WASHINGTON- El Departamento de Seguridad Nacional (DHS, por sus siglas en inglés) se prepara para un cierre parcial a partir de la medianoche del sábado, luego de que el Congreso de Estados Unidos no lograra un acuerdo para financiar la dependencia antes de entrar en receso.
La falta de consenso entre la Casa Blanca y los demócratas del Senado mantiene en suspenso el financiamiento del DHS, una de las agencias clave en materia de migración y seguridad fronteriza, temas de alto impacto para México.
Aunque ambas partes continúan intercambiando propuestas de manera privada, no existe garantía de un acuerdo inmediato.
¿Qué significa el cierre del DHS?
Si no se aprueba financiamiento, el DHS entrará en un cierre parcial.

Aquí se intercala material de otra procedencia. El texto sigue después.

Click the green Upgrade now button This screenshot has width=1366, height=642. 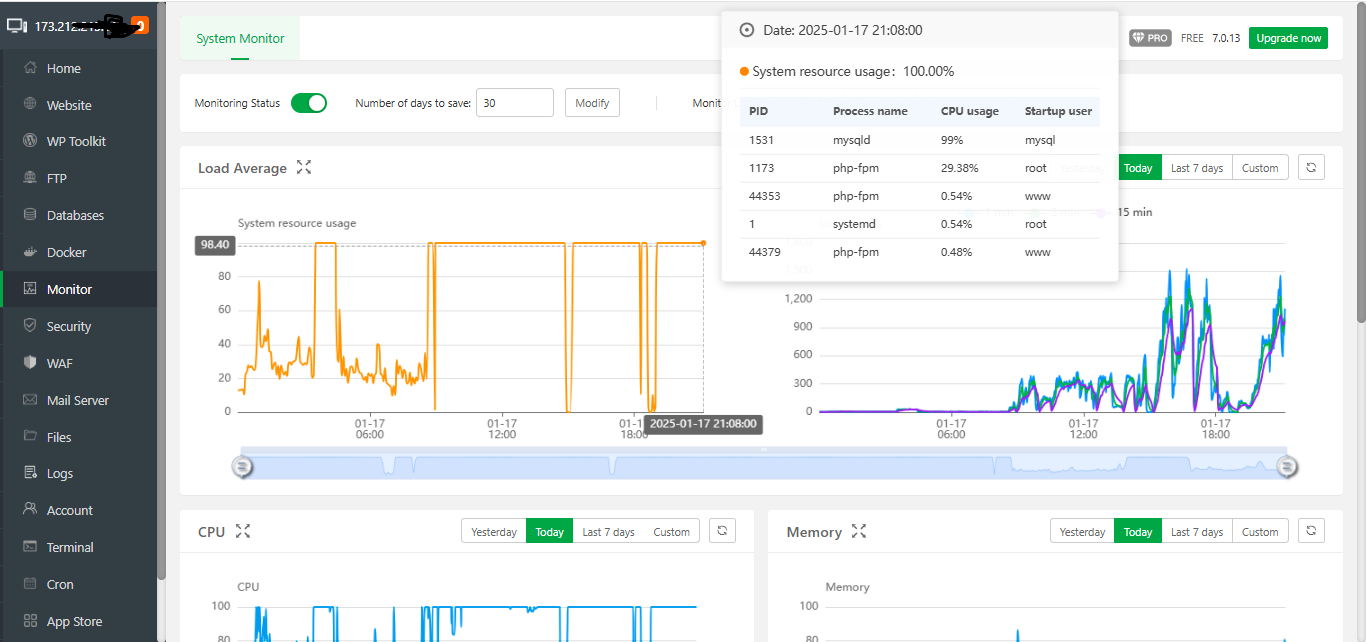click(1288, 38)
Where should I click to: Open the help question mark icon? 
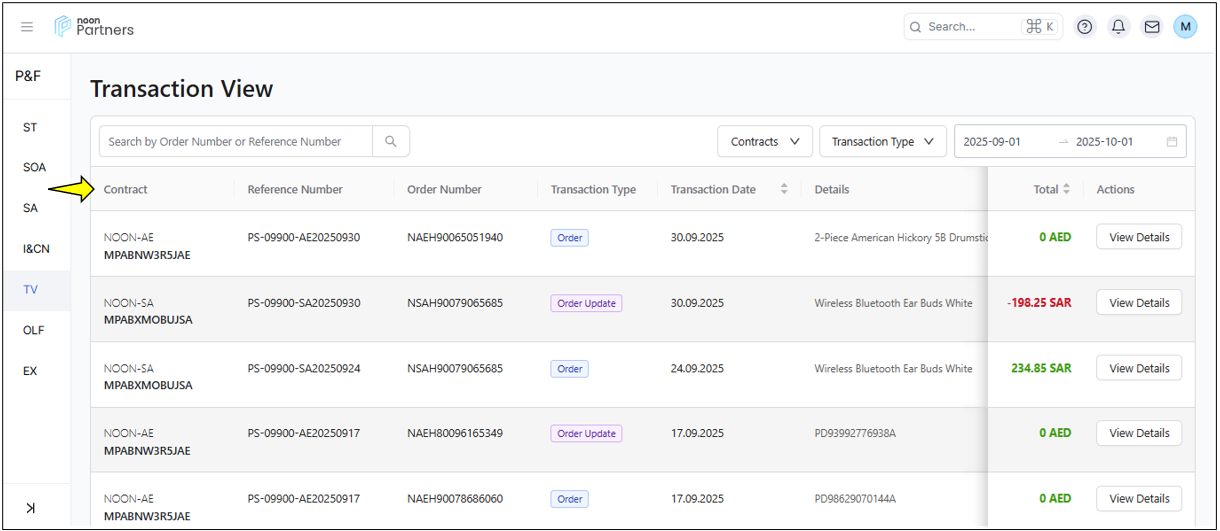coord(1084,27)
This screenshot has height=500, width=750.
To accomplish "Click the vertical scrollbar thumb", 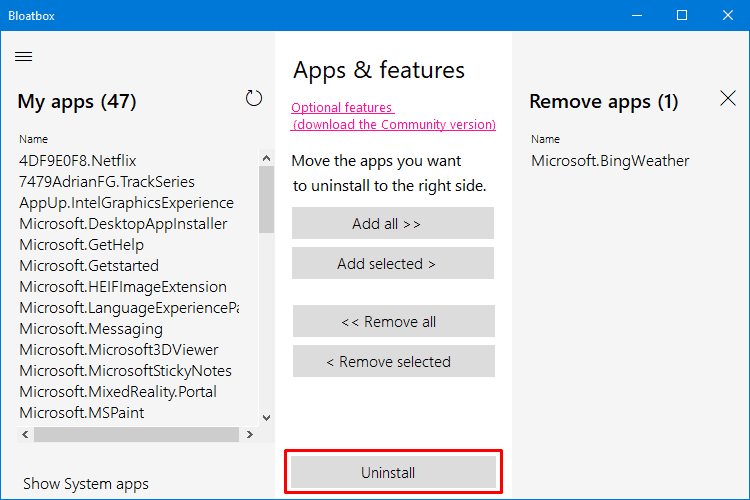I will pos(266,200).
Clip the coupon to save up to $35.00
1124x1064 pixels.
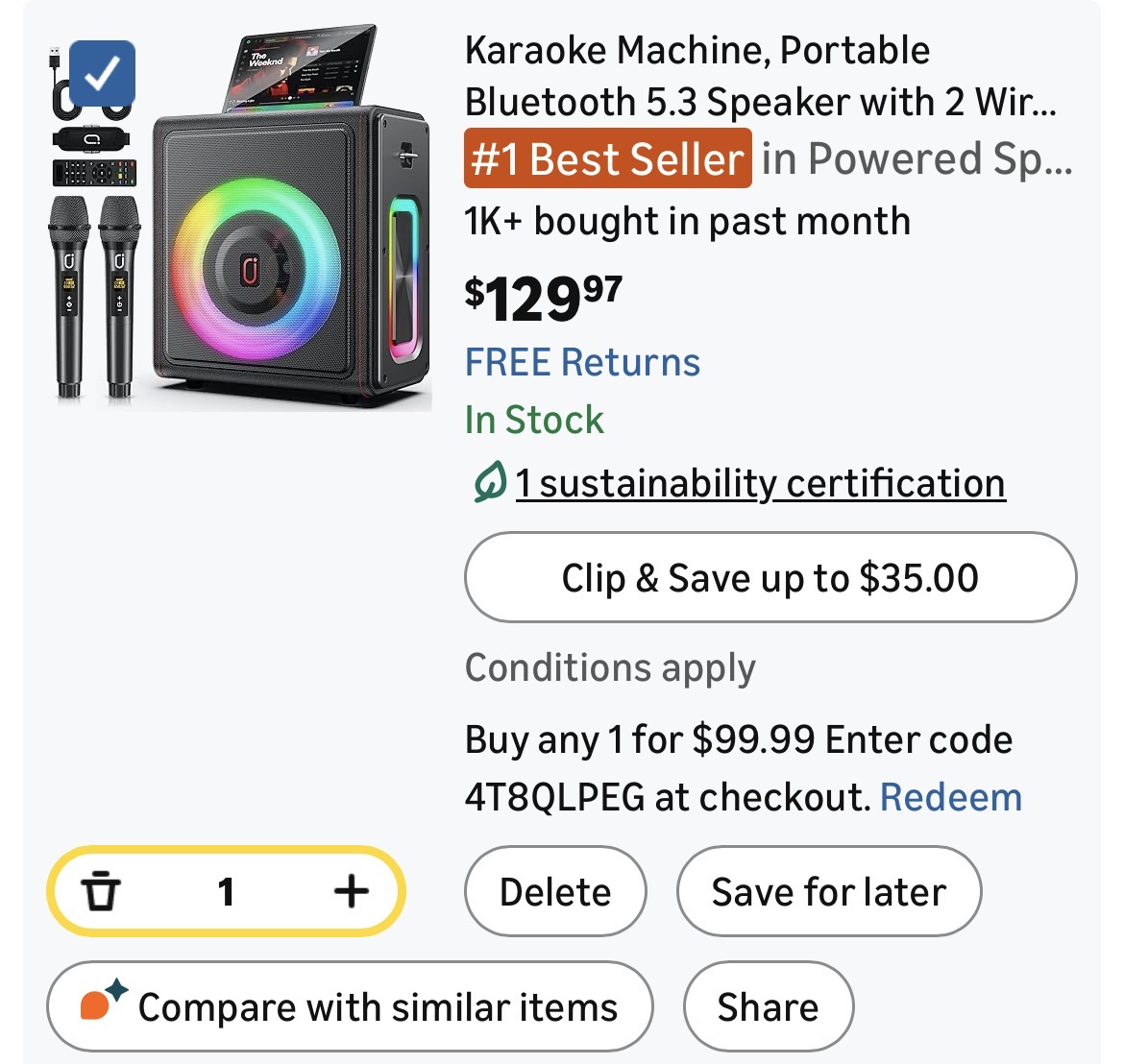770,578
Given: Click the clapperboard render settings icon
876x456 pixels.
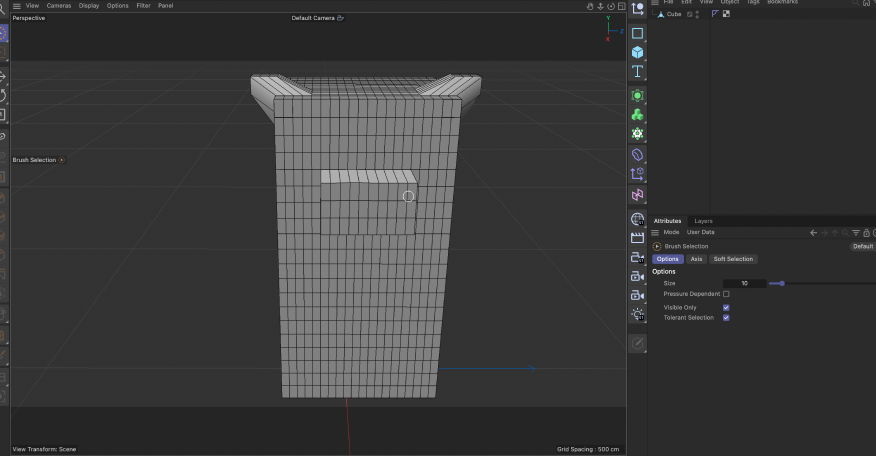Looking at the screenshot, I should 637,238.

Esto implica que miles de empleados federales no recibirán salario temporalmente, aunque muchos seguirán trabajando al considerarse funciones esenciales.
Entre las agencias afectadas están:
- FEMA (Agencia Federal para el Manejo de Emergencias)
- Administración de Seguridad en el Transporte (TSA)
- Guardia Costera de Estados Unidos
Sin embargo, las agencias más sensibles para México, ICE (Servicio de Inmigración y Control de Aduanas) y CBP (Oficina de Aduanas y Protección Fronteriza), se verán menos afectadas.
Ambas continuarán operando y sus empleados seguirán recibiendo salario, ya que disponen de acceso a aproximadamente 75 mil millones de dólares previamente aprobados el año pasado dentro del paquete presupuestal impulsado por el presidente Donald Trump.
El punto central del conflicto: operativos migratorios
La disputa política gira en torno a la aplicación de la ley migratoria, especialmente tras la muerte de dos ciudadanos estadounidenses en Minnesota a manos de agentes federales.
Los demócratas han exigido una serie de reformas antes de aprobar nuevos fondos, entre ellas:
- Obligar a los agentes a portar identificación visible.
- Exigir órdenes judiciales para ingresar a propiedades privadas.
- Prohibir el uso de mascarillas durante operativos.
- Limitar arrestos sin orden judicial.
El líder de la minoría demócrata en el Senado, Chuck Schumer, aseguró que la propuesta actual de la Casa Blanca “no es seria” y está “muy lejos de lo que necesitamos”.
Por su parte, un alto funcionario de la Casa Blanca señaló que una de las exigencias más problemáticas es eliminar arrestos sin orden judicial, y sostuvo que la administración no negociará públicamente ni cederá en temas centrales por los que el presidente fue electo.
Intentos fallidos en el Senado
El jueves, los republicanos intentaron avanzar un proyecto para financiar al DHS por el resto del año fiscal, pero la iniciativa obtuvo 52 votos a favor y 47 en contra, lejos de los 60 necesarios para superar el bloqueo legislativo.
El único demócrata que votó con los republicanos fue el senador John Fetterman.
Posteriormente, la senadora republicana Katie Britt propuso una medida provisional para extender el financiamiento por dos semanas mientras continuaban las negociaciones. La iniciativa fue bloqueada por el senador demócrata Chris Murphy, quien dejó claro que su partido no aceptará otra solución temporal sin reformas sustanciales.
¿Cuánto podría durar el cierre?
La Cámara de Representantes y el Senado no tienen previsto regresar a sesiones hasta el 23 de febrero, lo que abre la posibilidad de que el cierre del DHS se extienda al menos 10 días.
No obstante, el líder de la mayoría republicana en el Senado, John Thune, advirtió que los legisladores podrían regresar antes si se alcanza un acuerdo para votarlo.
Impacto para México y la frontera
Aunque el cierre no detendría operaciones clave en la frontera, la incertidumbre política podría influir en:
- Operativos migratorios de ICE dentro de Estados Unidos.
- Procesos de deportación.
- Dinámica de control en cruces fronterizos con México.
- Cooperación bilateral en materia de seguridad.
El pulso entre la Casa Blanca y los demócratas mantiene en vilo el futuro inmediato del DHS, mientras millones de migrantes y comunidades fronterizas siguen atentos al desenlace político en Washington.